Live to Cooperate, Cooperate to Live
I am constantly reminding my readers that we are hard-wired cooperators. Cooperation alone, regardless of result, makes us happy. Better yet, cooperation almost always results in a better deal for everyone.
This is not do-good, crystal-reading, pentagram-worshiping kum-by-ya feel good west coast touchy-feely nonsense. This is evolutionary biology.

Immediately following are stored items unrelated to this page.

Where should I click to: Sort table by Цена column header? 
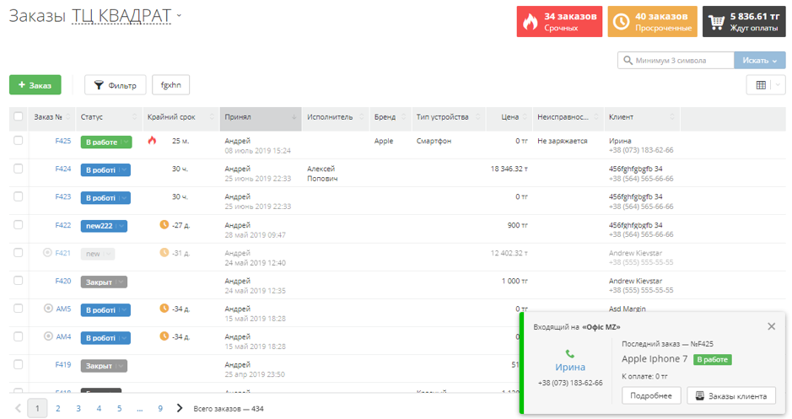[509, 117]
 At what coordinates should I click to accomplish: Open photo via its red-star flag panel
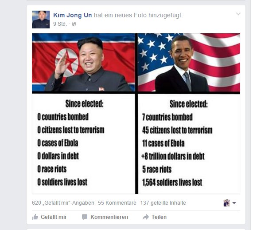83,63
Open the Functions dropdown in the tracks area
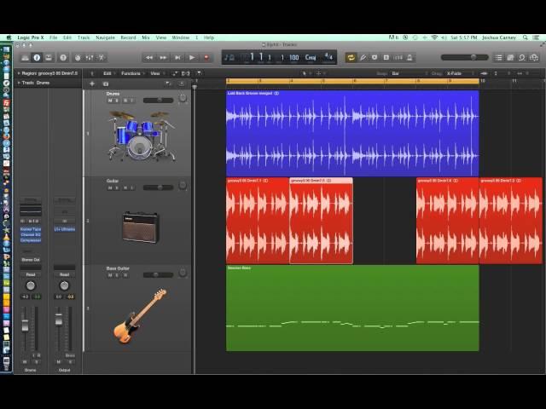The width and height of the screenshot is (546, 409). (x=131, y=73)
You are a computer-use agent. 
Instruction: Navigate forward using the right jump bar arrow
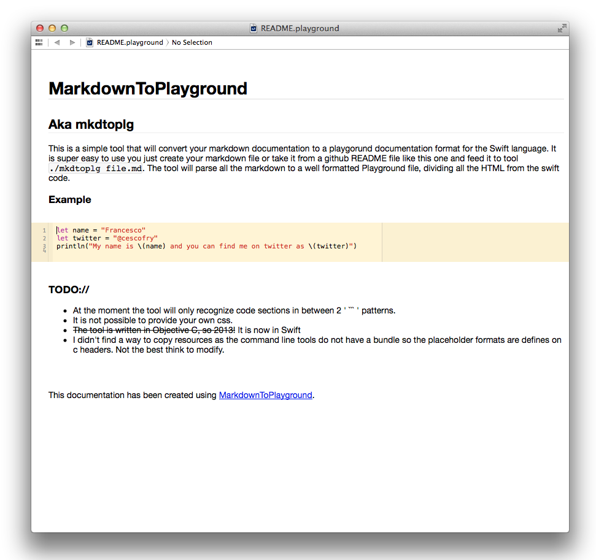click(72, 42)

In this week's Sunday New York Times Natalie Angier reminds us that cooperation is not only the necessary pre-condition to the survival of the human species as a group, but is also the pre-condition to each of our individual lives. In her fascinating article, Sociable Darwinism, Ms. Angier reviews Evolution for Everyone (etc.) by Professor David Sloan Wilson at Binghamton University.
As Ms. Angier explains:
Wilson has long been interested in the evolution of cooperative and altruistic behavior, and much of the book is devoted to the premise that “goodness can evolve, at least when the appropriate conditions are met.” As he sees it, all of life is characterized by a “cosmic” struggle between good and evil, the high-strung terms we apply to behaviors that are either cooperative or selfish, civic or anomic.

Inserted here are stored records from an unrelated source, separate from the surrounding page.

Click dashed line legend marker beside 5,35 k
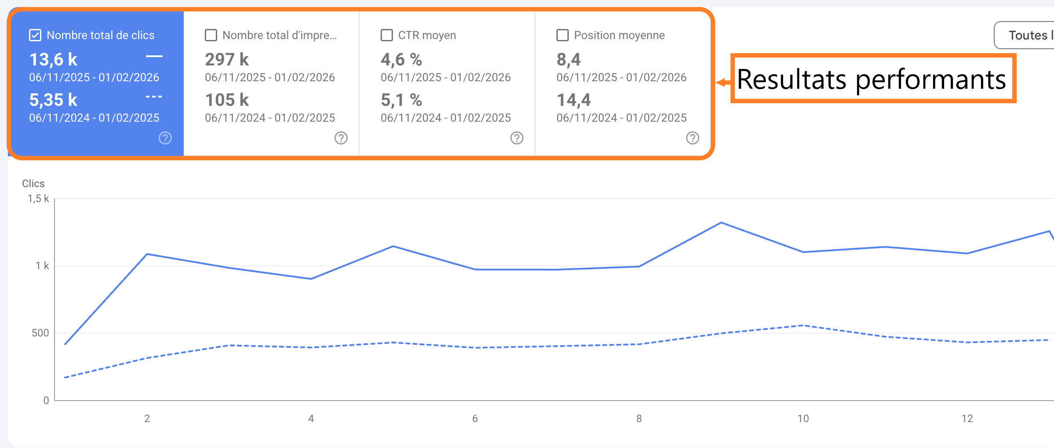The height and width of the screenshot is (448, 1054). 154,97
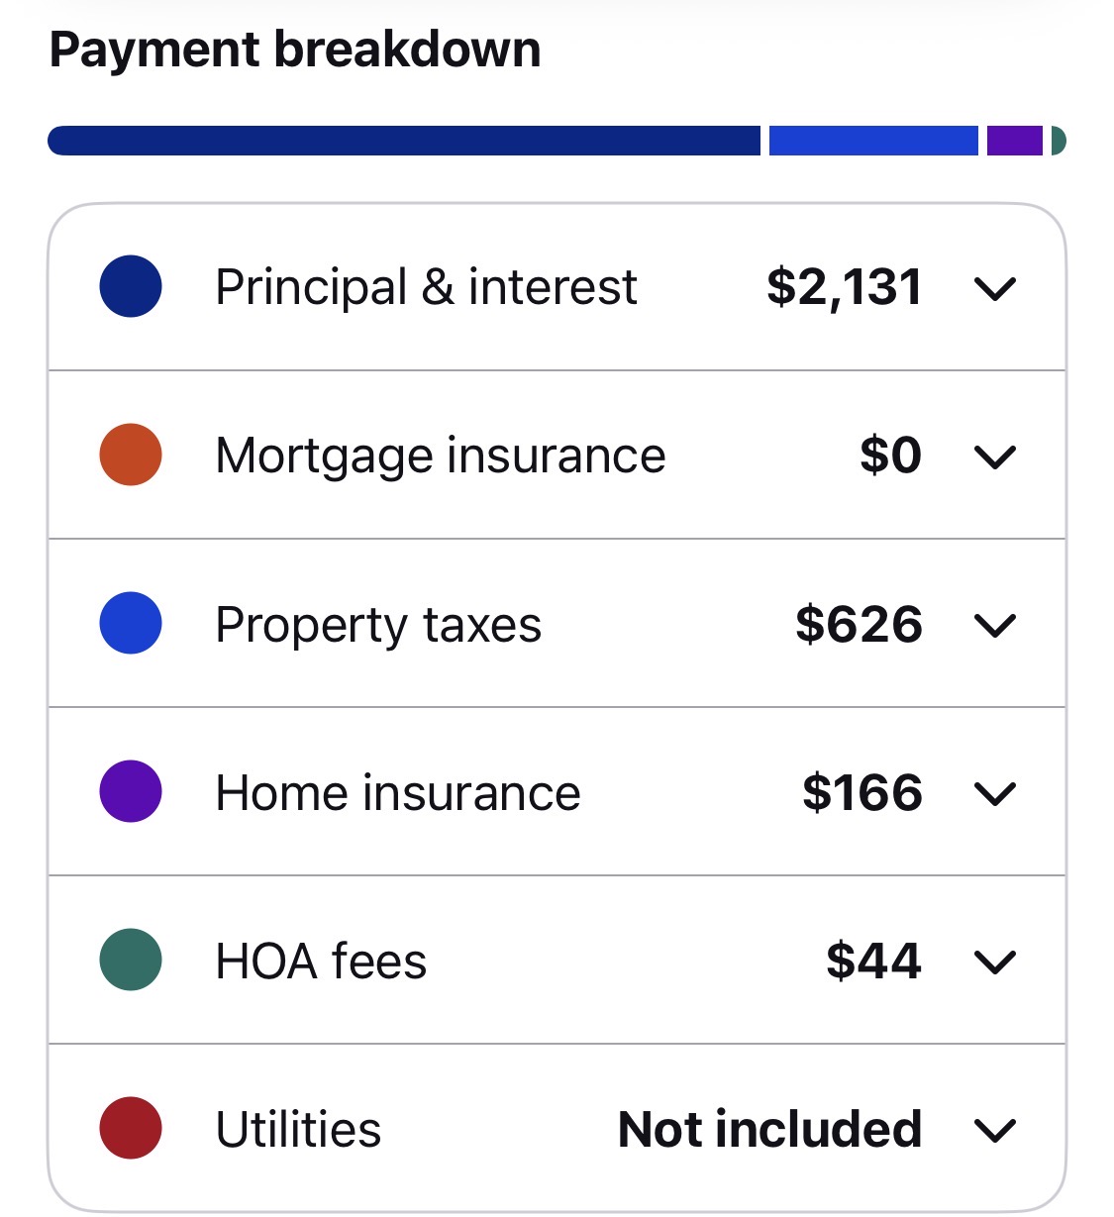The image size is (1114, 1217).
Task: Click the green HOA fees dot
Action: coord(131,961)
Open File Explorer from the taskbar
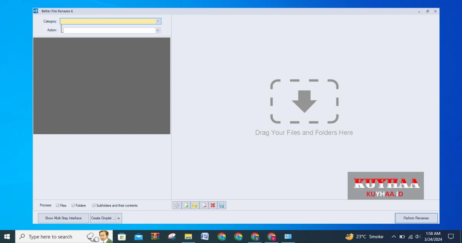The image size is (462, 243). point(188,236)
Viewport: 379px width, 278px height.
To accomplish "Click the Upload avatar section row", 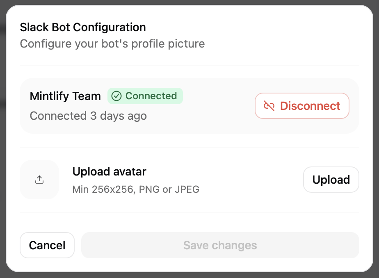I will 190,180.
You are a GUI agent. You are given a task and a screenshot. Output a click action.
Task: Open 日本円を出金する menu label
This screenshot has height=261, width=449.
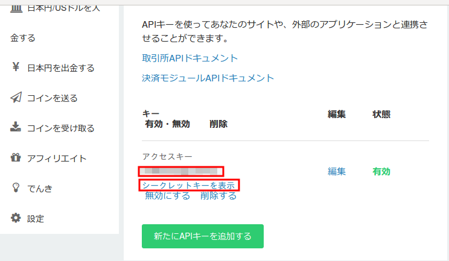coord(61,68)
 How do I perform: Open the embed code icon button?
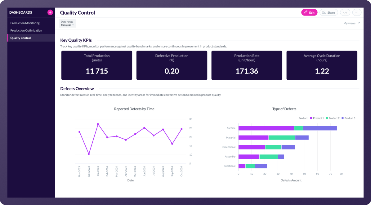pyautogui.click(x=345, y=12)
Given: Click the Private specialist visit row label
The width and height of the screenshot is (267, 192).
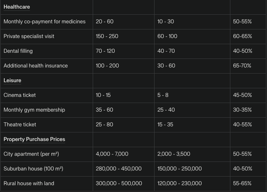Looking at the screenshot, I should [x=29, y=36].
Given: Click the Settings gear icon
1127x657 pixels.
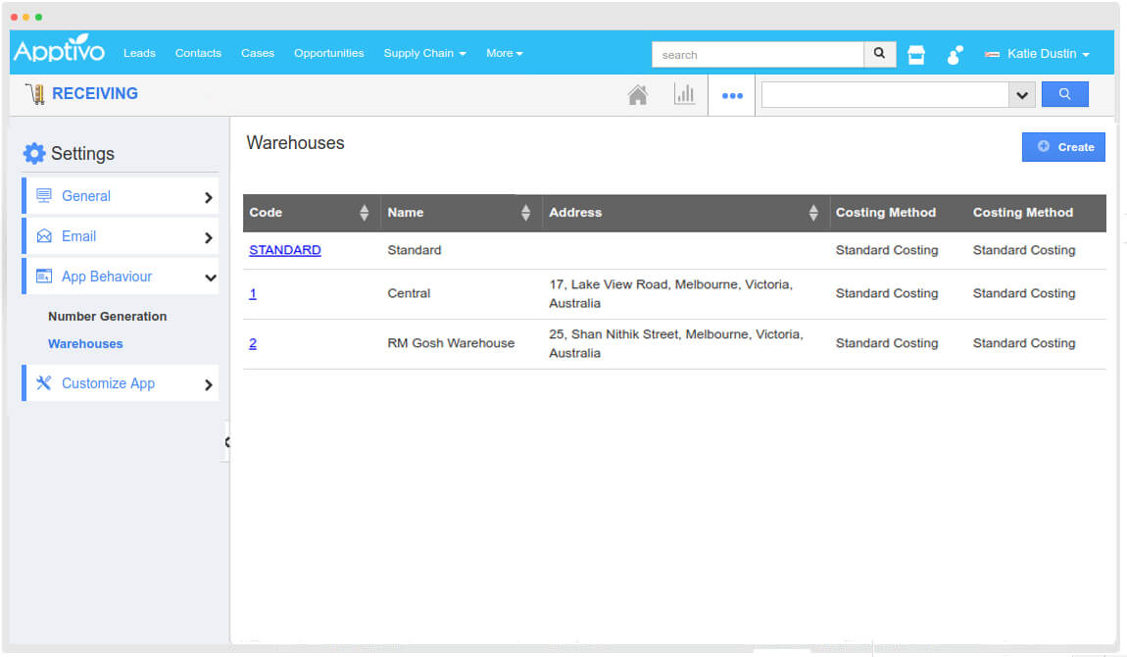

The constant give-and-take between me versus we extends down to the tiniest and most primal elements of life. Short biochemical sequences may want to replicate themselves ad infinitum, their neighboring sequences be damned; yet genes get together under the aegis of cells and reproduce in orderly fashion as genomes, as collectives of sequences, setting aside some of their immediate selfish urges for the sake of long-term genomic survival.
Cells further collude as organs, and organs pool their talents and become bodies. The conflict between being well behaved, being good, not gulping down more than your share, and being selfish enough to get your fair share, “is eternal and encompasses virtually all species on earth,” he writes, and it likely occurs on any other planet that supports life, too, “because it is predicted at such a fundamental level by evolutionary theory.”
How do higher patterns of cooperative behavior emerge from aggregates of small, selfish units? With carrots, sticks and ceaseless surveillance. In the human body, for example, nascent tumor cells arise on a shockingly regular basis, each determined to replicate without bound; again and again, immune cells attack the malignancies, destroying the outlaw cells and themselves in the process. The larger body survives to breed, and hence spawn a legacy far sturdier than any tumor mass could manage.